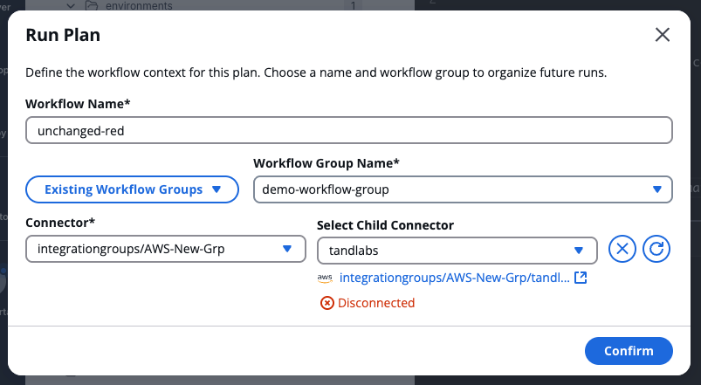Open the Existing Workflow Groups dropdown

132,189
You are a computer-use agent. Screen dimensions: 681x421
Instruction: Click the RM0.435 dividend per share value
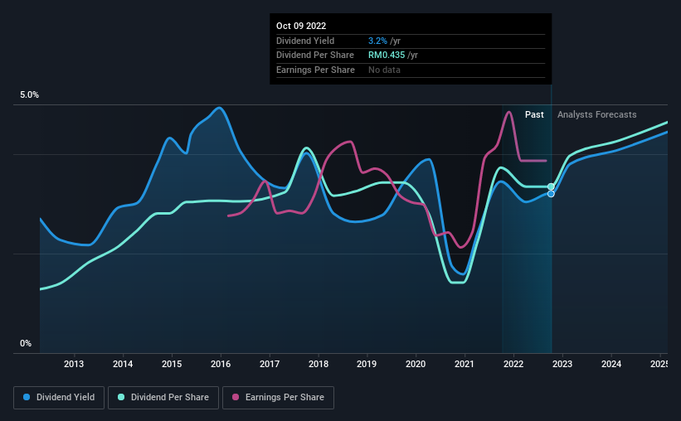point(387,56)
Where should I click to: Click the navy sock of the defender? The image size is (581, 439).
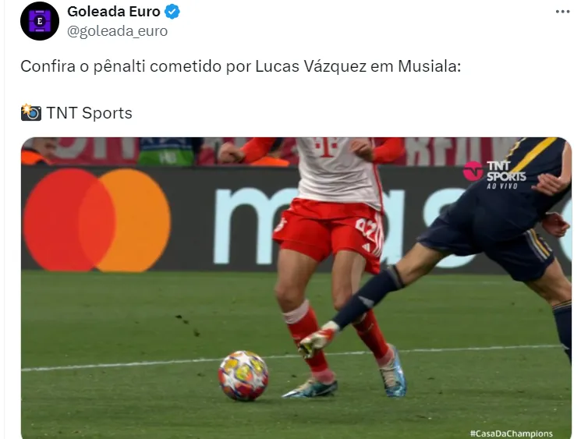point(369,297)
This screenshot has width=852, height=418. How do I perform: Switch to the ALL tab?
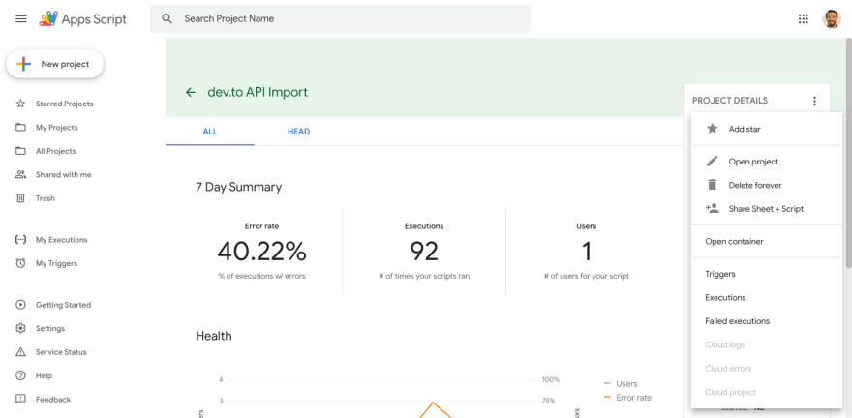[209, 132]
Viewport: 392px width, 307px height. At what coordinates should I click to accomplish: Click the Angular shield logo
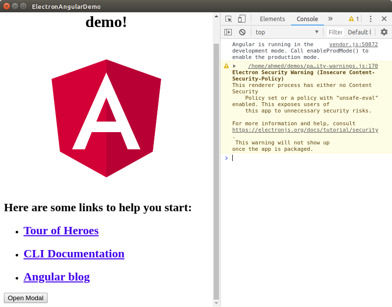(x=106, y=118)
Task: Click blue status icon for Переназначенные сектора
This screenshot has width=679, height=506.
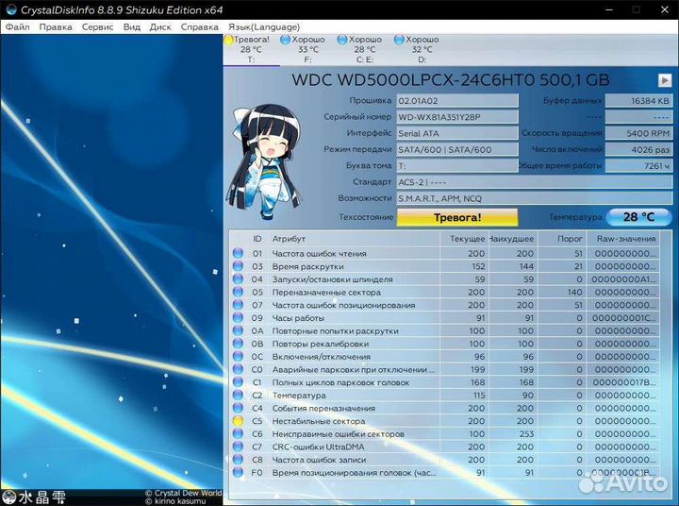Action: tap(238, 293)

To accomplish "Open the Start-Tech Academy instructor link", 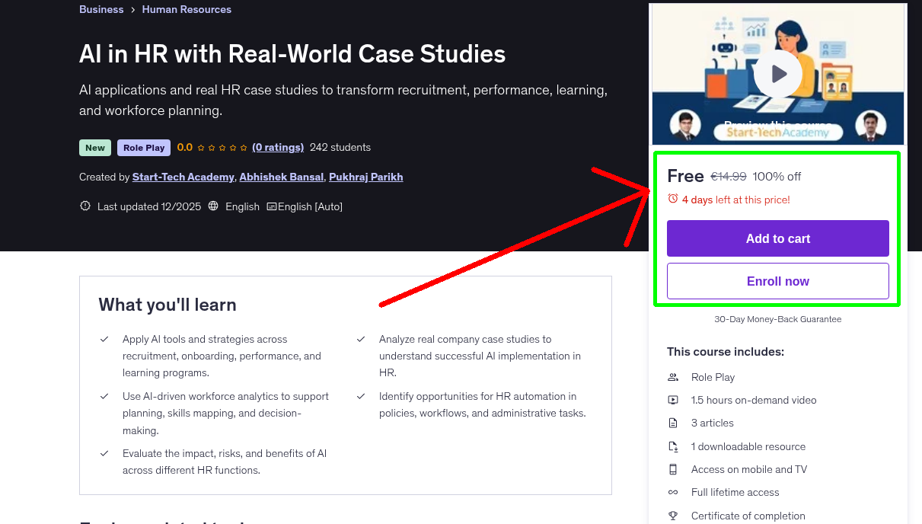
==
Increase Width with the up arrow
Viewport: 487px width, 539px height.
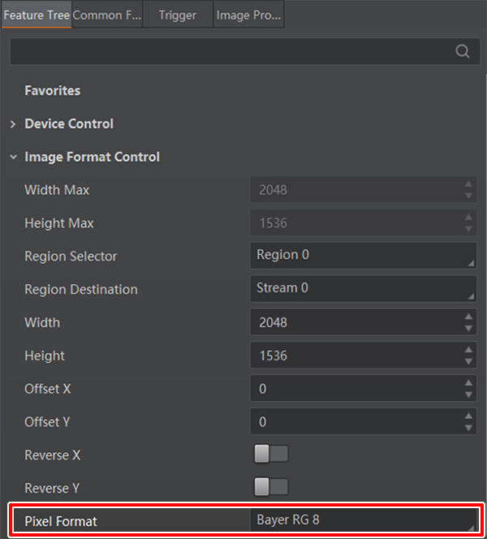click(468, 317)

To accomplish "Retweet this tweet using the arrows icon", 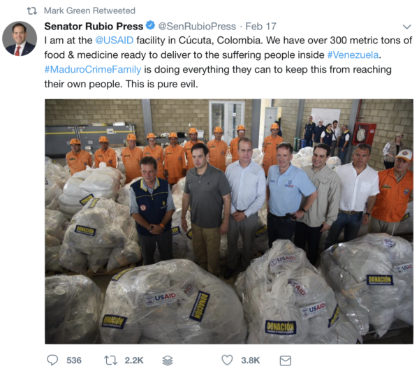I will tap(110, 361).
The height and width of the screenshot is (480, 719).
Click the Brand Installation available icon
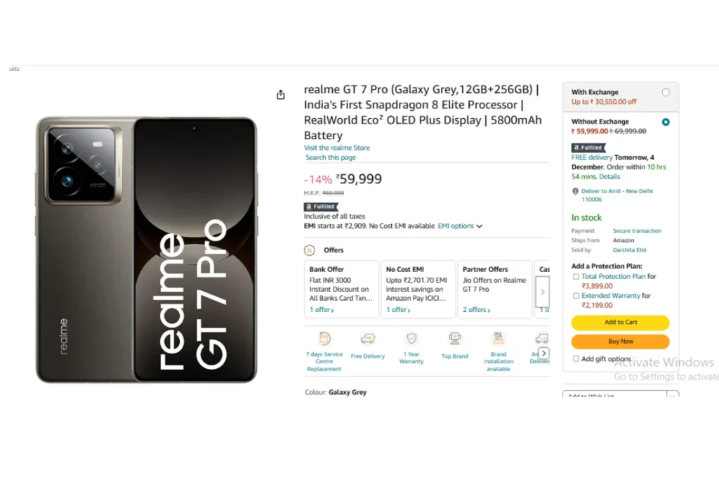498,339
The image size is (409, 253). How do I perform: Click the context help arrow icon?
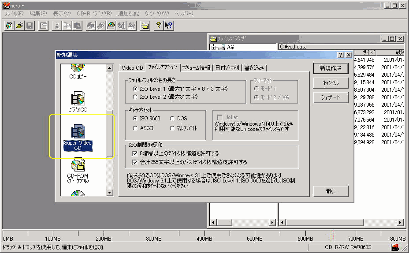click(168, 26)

Task details →
What you write must match the listing exactly, from the line with "Task: Click blue" up to and including the line with "the Start-Tech Academy". Pictures stay out.

Reply to the exercise →
Task: Click blue status icon for Переназначенные сектора
This screenshot has width=679, height=506.
Action: tap(238, 293)

To accomplish "Open the Start-Tech Academy instructor link", 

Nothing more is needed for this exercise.